Une aventure spirituelle

Gilles Gagné, Graffici, Gaspésie, avril 2012

Depuis 2006, un petit groupe de bénévoles s'emploie à faire croître en taille et en beauté le Pèlerinage Terre et Mer Gaspésie – Les Îles, un périple de sept jours à travers les routes de la péninsule ou de l'archipel madelinot. Micheline LeBlanc, de Carleton, a participé à l'organisation de tous les pèlerinages depuis le début et son enthousiasme ne faiblit pas.

L’idée a germé dans la tête de Patricia Leblanc et de Raymonde Arsenault, se souvient Mme LeBlanc, présentement engagée dans le septième pèlerinage qui aura lieu du 1er au 7 juillet, entre Saint-Alphonse et Newport. « Patricia Leblanc et Raymonde Arsenault montaient le mont Saint-Joseph. En 2005, Compostelle était sur les lèvres de tout le monde et elles ont dit : « On devrait faire notre petit Compostelle en Gaspésie. C'était lancé », raconte Micheline LeBlanc.

Retraitée des postes, elle a peine à situer dans le temps le début de son engagement social. Elle assure toutefois qu'avoir eu deux grands· pères bedeaux et un père qui a grandi près de l'église de Carleton y ont contribué. En 1995, elle a publié un livre, Un sommet de la foi à Carleton, relatant l'histoire du mont Saint-Joseph en tant que lieu de culte. Puis, au fil des ans, elle a voulu consacrer plus de temps pour elle, gardant son engagement pour le pèlerinage.

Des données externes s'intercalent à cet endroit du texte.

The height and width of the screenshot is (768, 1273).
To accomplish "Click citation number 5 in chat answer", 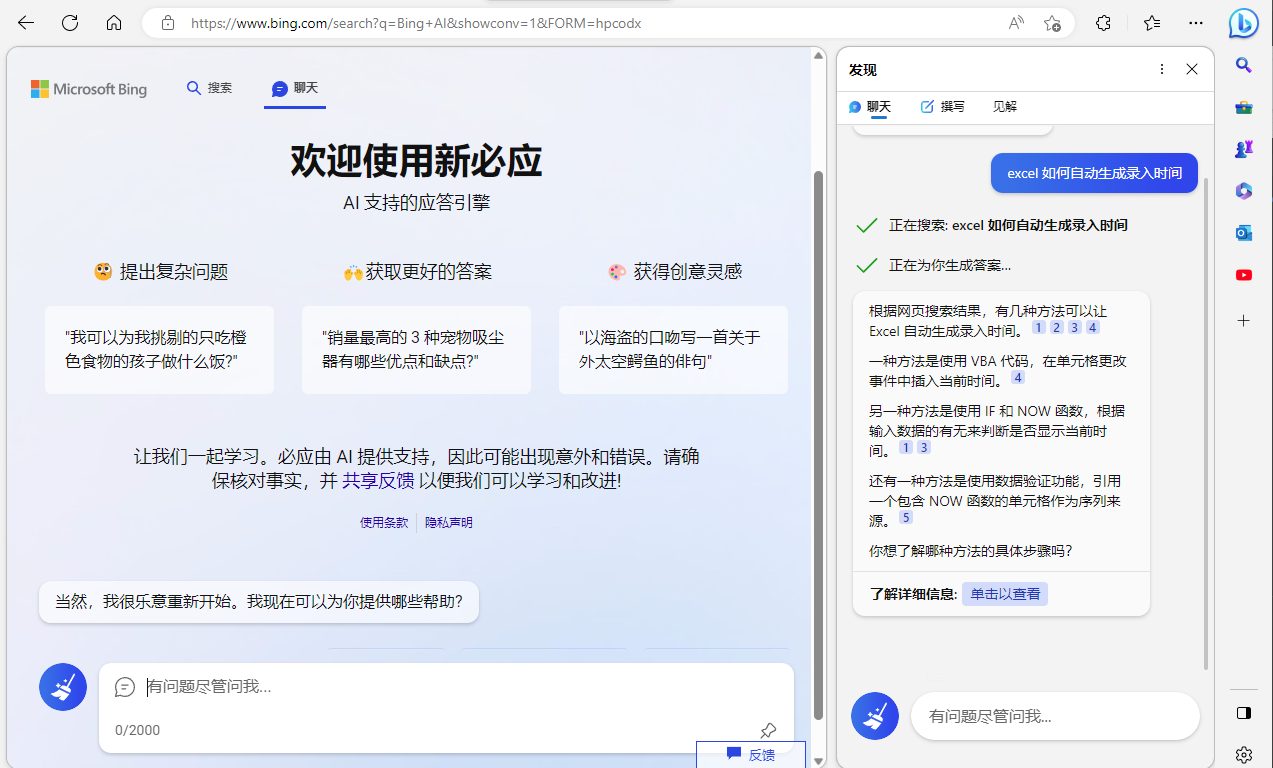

Les premiers pèlerinages ont d'abord réuni des petits groupes de Gaspésiens et de Madelinots. « Il y avait 12 participants au début. On dépasse les 100 maintenant. Aux Îles, on a eu 165 personnes », précise-t-elle.

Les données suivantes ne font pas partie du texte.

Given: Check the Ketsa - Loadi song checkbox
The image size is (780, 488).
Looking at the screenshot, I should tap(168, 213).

Des gens de Québec, de Montréal et de l'Outaouais sont maintenant des participants assidus. À mesure que l'événement a grandi, ses organisateurs se sont donné des outils pour mieux accueillir les participants, comme un site Internet. Pour la paperasse et la comptabilité, ils reçoivent un solide coup de pouce du diocèse de Gaspé, où travaille Patricia Leblanc.

« On a aussi produit un Guide du pèlerin, en collaboration avec la Conférence régionale des élus, (l'ex-ministre) Nathalie Normandeau et le diocèse », note Micheline LeBlanc à propos du solide manuel de 250 pages. Si l'aspect religieux du pèlerinage est suggéré çà et là dans le déroulement de la semaine de marche, les organisateurs n'en font pas un passage obligatoire. « Ce n'est pas un pèlerinage religieux. C'est spirituel », dit Georgette Arseneau, de Saint-Omer, une organisatrice de l'événement.

« Quand tu marches, tu marches un peu en-dedans de toi (…) C'est une aventure spirituelle, avec nous-mêmes, avec les autres. Chaque matin, une pensée anime le début de la marche. Il y a une chanson thème. L’église est le point de mire de nos étapes. Quand nous passons dans un village, les cloches sonnent. Des gens viennent nous voir et marchent souvent avec nous. Il y a un gros partage avec les gens vivant dans les paroisses où l'on passe. Les églises des autres dénominations, comme les églises anglicanes, soulignent aussi notre passage », raconte Mme LeBlanc.